Cross Product Magnitude and Direction Calculation for Vector v and Vector B

[togame]

Homework Statement

Find the magnitude of \vec{v} \times \vec{B} and the direction of the new vector.
\vec{v}=\left \langle 0,0,20 \right \rangle
\vec{B}=\left \langle 1,1,0 \right \rangle

Homework Equations

|\vec{v}|=\sqrt{0^2+0^2+20^2}=20
|\vec{B}|=\sqrt{1^2+1^2+0^2}=\sqrt{2}

The Attempt at a Solution

I have found the magnitude as 20\sqrt{2} which I'm pretty sure is right. My main problem is the new angle.
For the angle I have sin\theta=\frac{|\vec{v} \times \vec{B}}{|\vec{v}||\vec{B}|}=\frac{20\sqrt{2}}{20\sqrt{2}}
So the angle should be sin^{-1}(\frac{20\sqrt{2}}{20\sqrt{2}})
But the angle listed as the answer is 135 degrees.
Solving backwards, |\vec{v}||\vec{B}| would need to be 40 and I can't see where this comes from. Any input is greatly appreciated.

 

[Dick]

Homework Statement

Find the magnitude of \vec{v} \times \vec{B} and the direction of the new vector.
\vec{v}=\left \langle 0,0,20 \right \rangle
\vec{B}=\left \langle 1,1,0 \right \rangle

Homework Equations

|\vec{v}|=\sqrt{0^2+0^2+20^2}=20
|\vec{B}|=\sqrt{1^2+1^2+0^2}=\sqrt{2}

The Attempt at a Solution

I have found the magnitude as 20\sqrt{2} which I'm pretty sure is right. My main problem is the new angle.
For the angle I have sin\theta=\frac{|\vec{v} \times \vec{B}}{|\vec{v}||\vec{B}|}=\frac{20\sqrt{2}}{20\sqrt{2}}
So the angle should be sin^{-1}(\frac{20\sqrt{2}}{20\sqrt{2}})
But the angle listed as the answer is 135 degrees.
Solving backwards, |\vec{v}||\vec{B}| would need to be 40 and I can't see where this comes from. Any input is greatly appreciated.

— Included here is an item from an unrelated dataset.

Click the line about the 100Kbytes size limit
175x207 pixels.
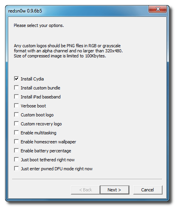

Yes, the magnitude is 20\sqrt{2}. Though I'm not really sure how you got that. But what angle are you looking for? The angle you are computing is the angle between the two vectors which is 90 degrees. I think they are looking for the angle the new vector makes with respect to the x-axis. To answer I think you need to actually calculate the vector $\vec{v} \times \vec{B}$.

 

[HallsofIvy]

The direction of a vector in three dimensions cannot be given by a single angle.

Is "|u x v|= |u||v|sin(\theta)" and "u x v is perpendicular to both u and v by the right hand rule" the only way you have to find u x v? If u= ai+ bj+ ck and v= di+ ej+ fk then u x v= (bf- ce)i+ (ce- af)j+ (ae- bd)k is often simpler to use.